Era una playa que se derramaba plácida hacia el mar entre dos acantilados de piedra blanca cortada a pico, una suave lengua de arena abierta hacia el batir de las olas bajo la luz incierta del crepúsculo. La materia fluida se deslizaba, rodando por la pendiente, perdiéndose en el va y ven del agua, dejándose caer en un perezoso curso, en un sensual disolverse. Señalado estaba el destino de la arena, sabedora de su inexorable viaje hacia el seno profundo, hacia las geografías ocultas bajo el pesante manto del mar.
Una mujer se tambaleaba bajando hacia la orilla. Clavando los pies en la arena indignada y fría del tramonto, provocando pequeñas avalanchas que precipitaban el desarrollo vital de cada grano implicado. Era una mujer pequeña que se sujetaba el vientre hinchado mientras avanzaba anadeando sin prisa. Alcanzado un punto desde el que, pareció decidir, le satisfacía la perspectiva más que sentarse se derrumbó sobre la blanda ladera y, apoyándose en los codos, cerró los ojos y escuchó.
El batir de las olas, el susurro del viento que arrastraba la arena, la arena misma que chirriaba y crujía bajo su cuerpo. La cara pálida y pecosa de la mujer se contrajo en un esfuerzo, las cejas rojizas se juntaron casi sobre la frente, concentrándose en captar el más mínimo rumor. Entonces el viento cambió y una ráfaga trajo otros sonidos de más allá del mar. Detonaciones secas, rítmicas que parecían responderse en un código indescifrable.
- Cañones- dijo la mujer en un susurro. Abrió los ojos- Ya ha empezado pequeño.
En el horizonte, entre el mar y el cielo ya negro del este, podía distinguirse el resplandor de la guerra como un amanecer alternativo, enfermizo.
- Se están matando, pequeño. Quizá mañana, o pronto ¿Quién sabe?, no quede ninguno. Y entonces ¿sabes pequeño? Tú y yo podríamos heredar la tierra,
Una lanzada de luz atravesó el espacio levantando a su paso la protesta del aire superado, roto limpiamente y un enorme proyectil alcanzó la playa a pocos metros de la mujer levantando una catástrofe de arena removida, alterando quien sabe cuantos años de lento peregrinar hacia las aguas. Quedó allí clavado, humeando sin llegar a estallar, pulsante amenaza de devastación.

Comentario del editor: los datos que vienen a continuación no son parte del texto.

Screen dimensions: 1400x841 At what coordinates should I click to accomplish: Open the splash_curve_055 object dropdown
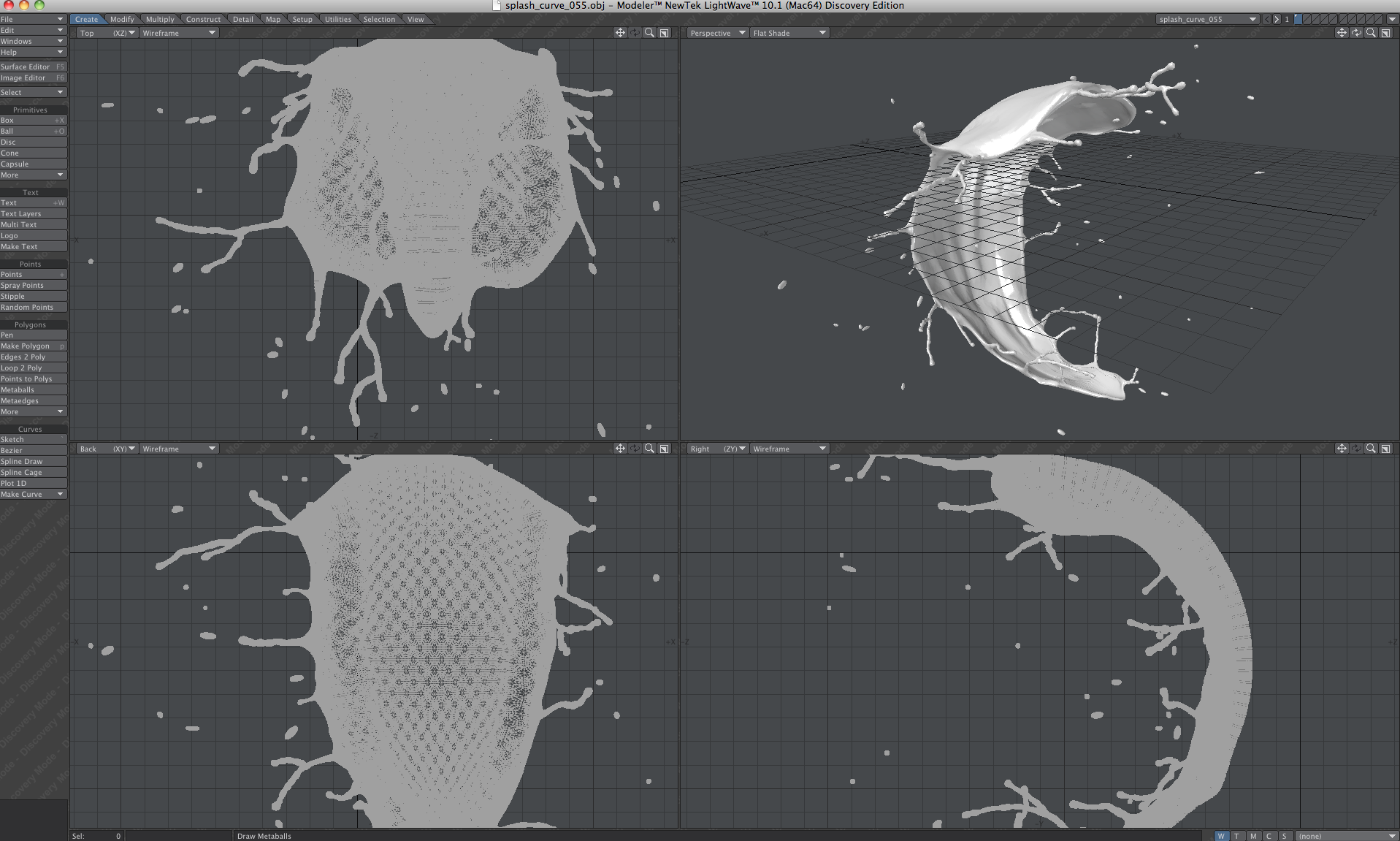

Ella se esforzó por salir de la montonera en la que había quedado medio sepultada. Se sacudió el fino vestido holgado, las mangas de la rebeca de lana, el cabello largo y rizado.
- Es obvio, pequeño, que esto encierra alguna lección. Aquí hay algo que debemos aprender- dijo divertida.
Y se tumbó en la blanda arena removida por la bomba, que desprendía todavía su calidez peligrosa. Acariciándose el vientre, sonriendo, mirando al cielo oscurecido entre las dos franjas, de anochecer y amanecer, dónde brillaban las estrellas.
La brisa siguió soplando del este las semanas que siguieron, llevando el rumor de la guerra que se libraba más allá del mar. Un día alcanzó un punto crítico y después llegó el silencio. La playa recuperó poco a poco su plácido fluir, aceptando al misil dormido como un huésped inesperado. El susurro de la arena que rozaba el metal estriado, el viento, el salitre hicieron su trabajo y en unos años no quedó rastro.